> Data supplied:
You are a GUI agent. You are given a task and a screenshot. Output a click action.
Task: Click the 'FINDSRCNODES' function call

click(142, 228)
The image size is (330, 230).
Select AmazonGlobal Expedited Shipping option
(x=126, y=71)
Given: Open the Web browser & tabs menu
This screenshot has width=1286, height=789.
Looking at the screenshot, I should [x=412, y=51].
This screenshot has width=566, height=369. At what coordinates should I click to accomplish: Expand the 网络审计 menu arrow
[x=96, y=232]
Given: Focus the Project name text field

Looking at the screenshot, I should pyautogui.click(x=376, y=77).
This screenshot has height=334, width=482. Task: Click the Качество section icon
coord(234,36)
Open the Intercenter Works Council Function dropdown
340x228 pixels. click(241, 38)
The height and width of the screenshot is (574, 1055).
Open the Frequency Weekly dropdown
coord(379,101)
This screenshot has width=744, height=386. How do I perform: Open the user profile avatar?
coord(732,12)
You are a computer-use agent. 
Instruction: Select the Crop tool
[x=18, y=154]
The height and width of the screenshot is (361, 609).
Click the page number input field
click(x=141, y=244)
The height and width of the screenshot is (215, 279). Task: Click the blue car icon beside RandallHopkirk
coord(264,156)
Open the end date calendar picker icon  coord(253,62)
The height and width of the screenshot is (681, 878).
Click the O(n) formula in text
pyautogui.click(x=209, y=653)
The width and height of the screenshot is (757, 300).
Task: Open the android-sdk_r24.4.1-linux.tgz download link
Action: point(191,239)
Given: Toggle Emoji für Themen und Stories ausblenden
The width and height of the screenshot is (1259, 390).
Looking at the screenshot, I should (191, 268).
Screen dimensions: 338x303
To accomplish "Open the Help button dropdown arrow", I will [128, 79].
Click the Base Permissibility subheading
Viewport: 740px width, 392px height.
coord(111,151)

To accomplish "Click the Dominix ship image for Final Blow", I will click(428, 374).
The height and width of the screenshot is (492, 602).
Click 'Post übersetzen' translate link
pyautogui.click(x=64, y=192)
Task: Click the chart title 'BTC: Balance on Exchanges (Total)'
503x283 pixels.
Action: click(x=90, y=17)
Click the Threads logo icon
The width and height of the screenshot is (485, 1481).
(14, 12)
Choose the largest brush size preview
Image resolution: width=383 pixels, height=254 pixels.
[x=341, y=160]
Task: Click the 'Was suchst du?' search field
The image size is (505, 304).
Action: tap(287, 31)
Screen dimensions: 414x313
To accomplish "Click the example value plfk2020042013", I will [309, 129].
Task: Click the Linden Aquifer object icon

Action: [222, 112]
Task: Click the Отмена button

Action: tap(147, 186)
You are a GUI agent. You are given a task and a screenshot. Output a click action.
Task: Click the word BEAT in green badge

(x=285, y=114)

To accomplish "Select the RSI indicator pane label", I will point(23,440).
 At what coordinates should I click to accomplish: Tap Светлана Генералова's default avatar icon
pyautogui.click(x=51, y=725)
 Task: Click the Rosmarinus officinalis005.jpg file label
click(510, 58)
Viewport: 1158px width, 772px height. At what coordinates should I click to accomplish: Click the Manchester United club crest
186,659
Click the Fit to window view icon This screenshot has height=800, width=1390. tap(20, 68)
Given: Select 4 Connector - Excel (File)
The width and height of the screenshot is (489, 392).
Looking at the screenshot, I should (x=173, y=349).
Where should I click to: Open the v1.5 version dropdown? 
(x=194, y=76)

> Task details: Restate exactly each line of the data from the one bearing "Screen dimensions: 414x313" to the end, and add nothing.

> Result of the task:
Screen dimensions: 414x313
To accomplish "Click the example value plfk2020042013", I will [309, 129].
Task: Click the Linden Aquifer object icon

Action: [222, 112]
Task: Click the Отмена button

Action: tap(147, 186)
You are a GUI agent. You are given a task and a screenshot. Output a click action.
Task: Click the word BEAT in green badge

(x=285, y=114)

To accomplish "Select the RSI indicator pane label", I will point(23,440).
 At what coordinates should I click to accomplish: Tap Светлана Генералова's default avatar icon
pyautogui.click(x=51, y=725)
 Task: Click the Rosmarinus officinalis005.jpg file label
click(510, 58)
Viewport: 1158px width, 772px height. At what coordinates should I click to accomplish: Click the Manchester United club crest
186,659
Click the Fit to window view icon This screenshot has height=800, width=1390. tap(20, 68)
Given: Select 4 Connector - Excel (File)
The width and height of the screenshot is (489, 392).
Looking at the screenshot, I should (x=173, y=349).
Where should I click to: Open the v1.5 version dropdown? 
(x=194, y=76)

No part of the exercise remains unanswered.